Triggering Subcommands

Configuration files can be used to trigger subcommands if a subcommand is set to configure. By default configuration file just set the default values of a subcommand. But if the configure() option is set on a subcommand then the if the subcommand is utilized via a [subname] block in the configuration file it will act as if it were called from the command line. Subsubcommands can be triggered via [subname.subsubname]. Using the [[subname]] will be as if the subcommand were triggered multiple times from the command line. This functionality can allow the configuration file to act as a scripting file.

For custom configuration files this behavior can be triggered by specifying the parent subcommands in the structure and ++ as the name to open a new subcommand scope and -- to close it.
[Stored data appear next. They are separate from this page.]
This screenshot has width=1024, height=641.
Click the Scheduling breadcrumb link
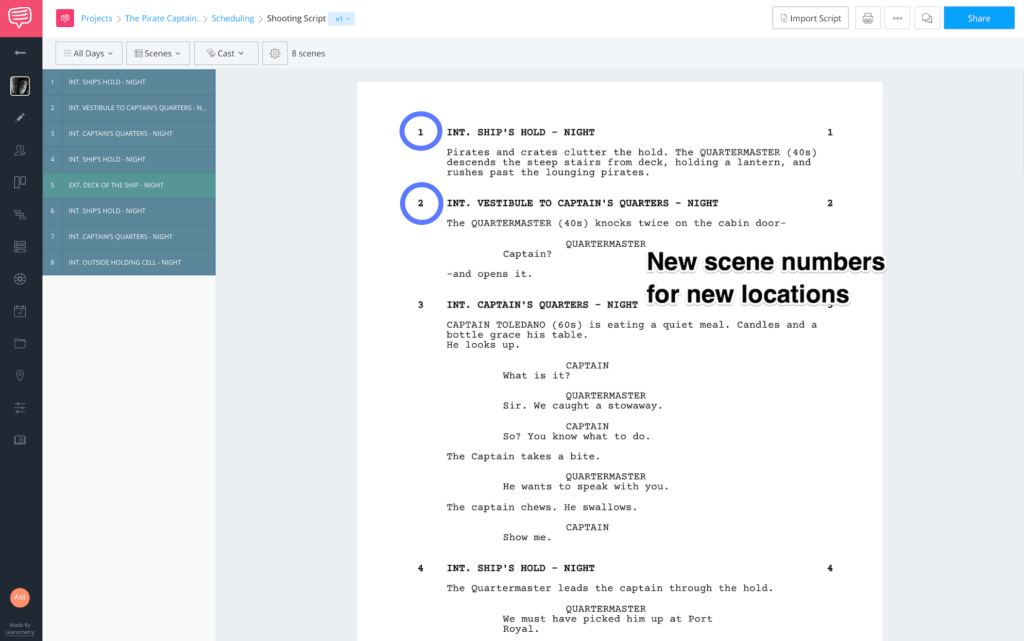(233, 18)
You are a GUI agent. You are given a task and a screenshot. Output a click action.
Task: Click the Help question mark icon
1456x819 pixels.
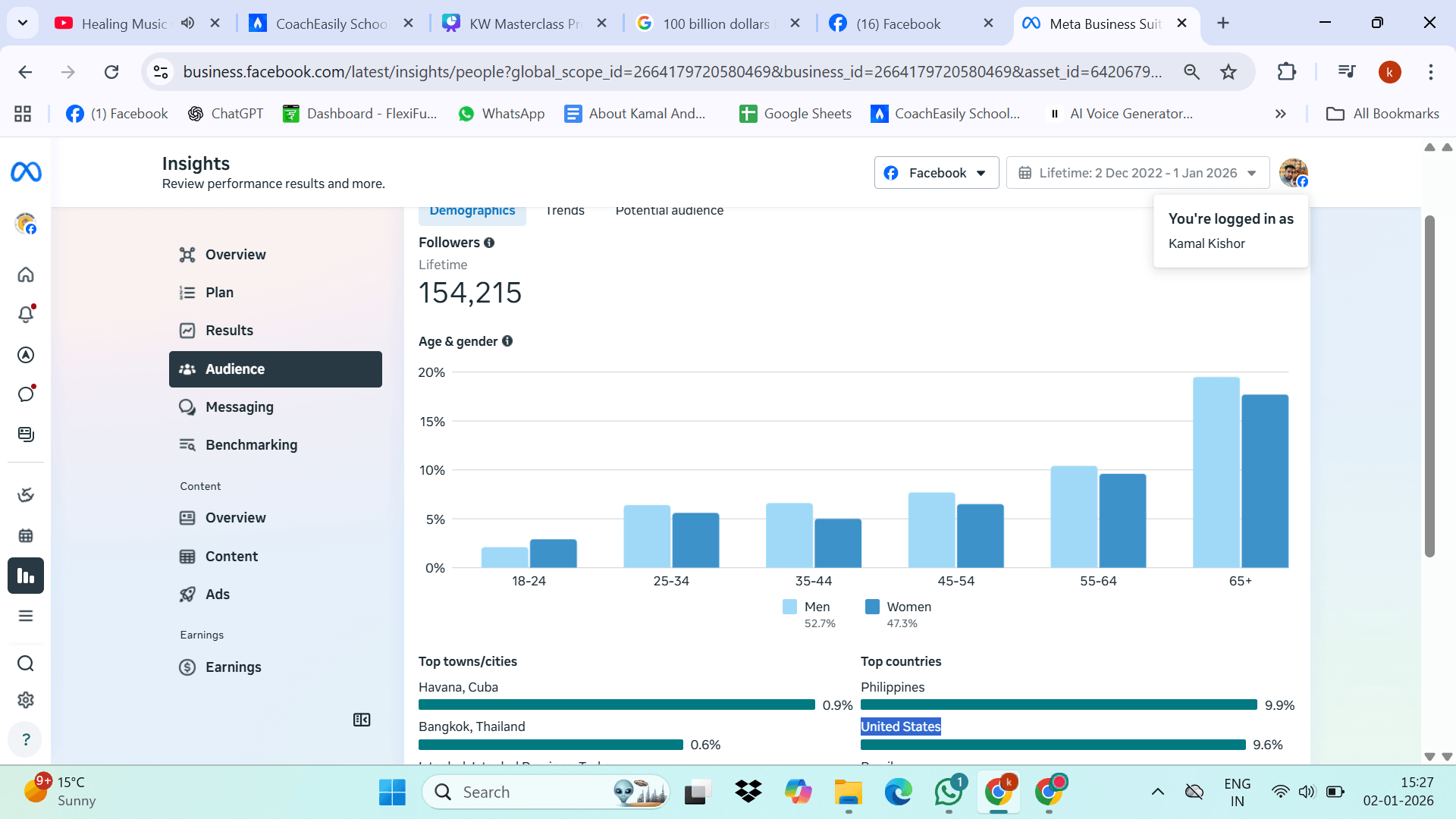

These names trigger the different callbacks of configurable subcommands.

Stream parsing

In addition to the regular parse functions a parse_from_stream(std::istream &input) is available to directly parse a stream operator. For example to process some arguments in an already open file stream. The stream is fed directly in the config parser so bypasses the normal command line parsing.

Implementation Notes

The config file input works with any form of the option given: Long, short, positional, or the environment variable name. When generating a config file it will create an option name in following priority.

  1. First long name
  2. First short name
  3. Positional name
  4. Environment name

In config files the name will be enclosed in quotes if there is any potential ambiguities in parsing the name.